Sehr regelmäßig. Und zum Teil sehr brutal. Doch die Verantwortung für die Gewalt wird hin und her geschoben. Wenn wir uns zum Beispiel bei den Ausländerbehörden beschweren, sagen sie, sie sind nur zuständig für die Abholung. Am Flughafen übernimmt die Bundespolizei, die Abschiebung an sich dann speziell geschulte Beamt*innen. Es gibt keine Information, wer die Beamten sind, die die Abschiebung begleiten und für wen sie arbeiten. Sicher ist, dass sie extrem brutal vorgehen. Das berichten alle Abgeschobenen, mit denen wir sprechen.
Nach einem der letzten Flüge erzählte uns eine Mutter von vier Kindern, die sich gewehrt hatte, nach vielen Jahren in Deutschland abgeschoben zu werden, wie sie von mehreren Polizeibeamten auf den Boden gedrückt wurde, um ihr Handschellen anzulegen und ihre Hände an einen Gürtel zu fesseln. Sie war danach nicht mehr fähig, aufzustehen, so dass sie im Rollstuhl zum Flugzeug gebracht werden musste. Vor den Augen ihrer Kinder. Bei einem Flug im vergangenen Mai wurde zwei 17-Jährigen, die wenige Wochen vor ihrem Schulabschluss standen, Handschellen angelegt. Viele Kinder entwickeln nach den Abschiebungen Angstzustände und Panikgefühle, wenn sie weiße Menschen sehen oder werde anderweitig psychisch krank.
»Mit vielen Kindern und Jugendlichen, mit denen ich nach der Abschiebung spreche, spreche ich in Deutsch. Sie haben viele Jahre in Deutschland verbracht, wurden in Europa geboren, sind hier zur Schule gegangen, hatten Freund*innen, ein Leben, eine Zukunft.«
Für Kinder und Jugendliche ist es besonders hart?
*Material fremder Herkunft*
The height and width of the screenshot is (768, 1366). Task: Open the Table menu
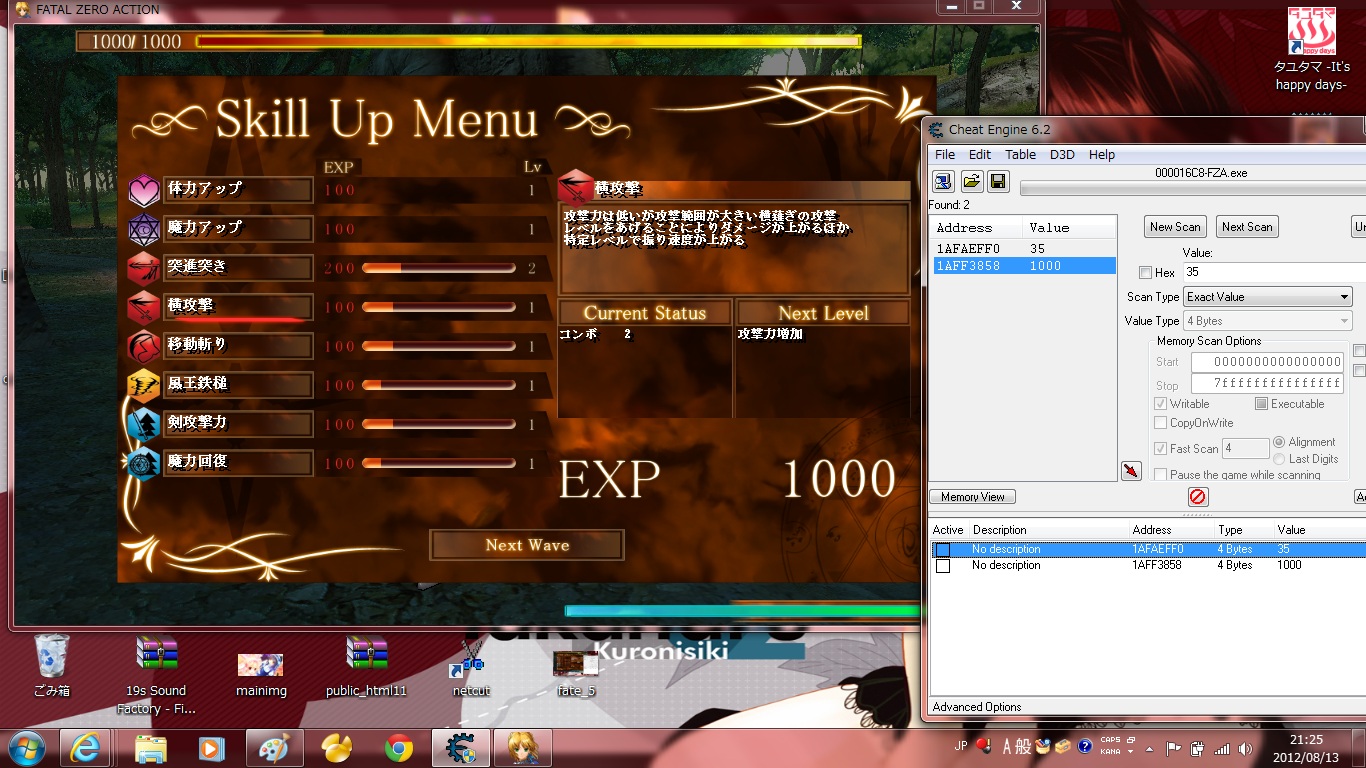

Mit vielen Kindern und Jugendlichen, mit denen ich nach der Abschiebung spreche, spreche ich in Deutsch. Sie haben viele Jahre in Deutschland verbracht, wurden in Europa geboren, sind hier zur Schule gegangen, hatten Freund*innen, ein Leben, eine Zukunft. Es ist furchtbar zu sehen, wie es ihnen nach der Abschiebung geht. Ich finde es sarkastisch, dass in Deutschland über Kindeswohl gesprochen wird. Bei Abschiebungen gibt es kein Kindeswohl.
Wir haben jetzt viel über das Projekt DERS gesprochen. Aber was genau macht ihr in eurem anderen Projekt Migration Info Point?
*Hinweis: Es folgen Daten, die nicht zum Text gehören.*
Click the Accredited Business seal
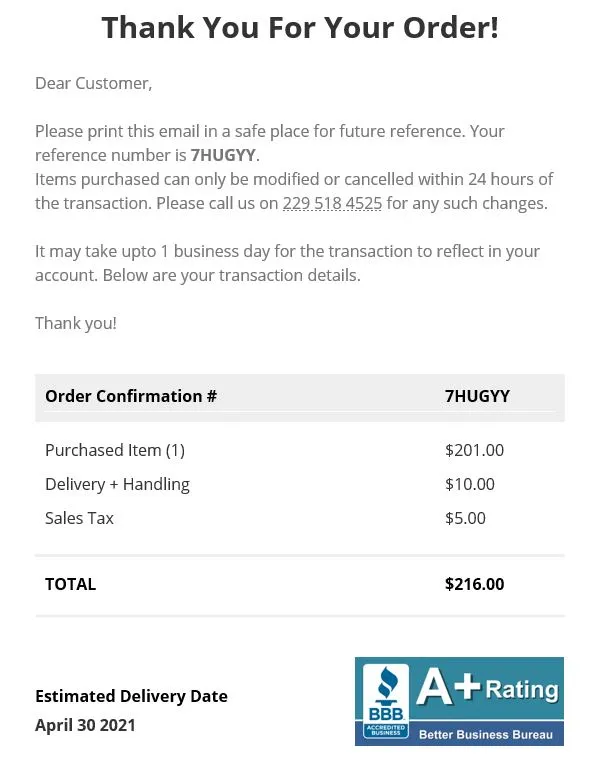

Die Volunteers des Projekts in Nigeria und ich tun unser Bestes, die Menschen aufzufangen, zu unterstützen, zu vernetzen, zu beraten und ihnen einfach zuzuhören. Das lokale Netzwerk gibt es seit 2016, DERS seit 2019. Es geht um Erfahrungsaustausch, Reflektionen und Diskussionen über Migration aus unserer Perspektive, nicht um die europäische.
Ich arbeite mit Netzwerken vor Ort, wir informieren in unseren Beratungsstellen, machen Veranstaltungen und versuchen, Kenntnisse über Migration und Abschiebungen zu vermitteln und das Bewusstsein für europäische Propaganda zu schärfen. Wir versuchen, Menschen nicht als Abgeschobene oder Zurückkehrende zu benennen, sondern als Menschen mit Migrationserfahrung. Wir binden ihre Expertisen und ihr Wissen in unsere Netzwerke ein, um einen Perspektivwechsel zu ermöglichen. Nur so kann auch politische Arbeit zu Migration in Nigeria stattfinden, unabhängig vom Framing Europas.
Rex Osa hat die Vereine Refugees4Refugees und den Migration Information Point in Nigeria gegründet.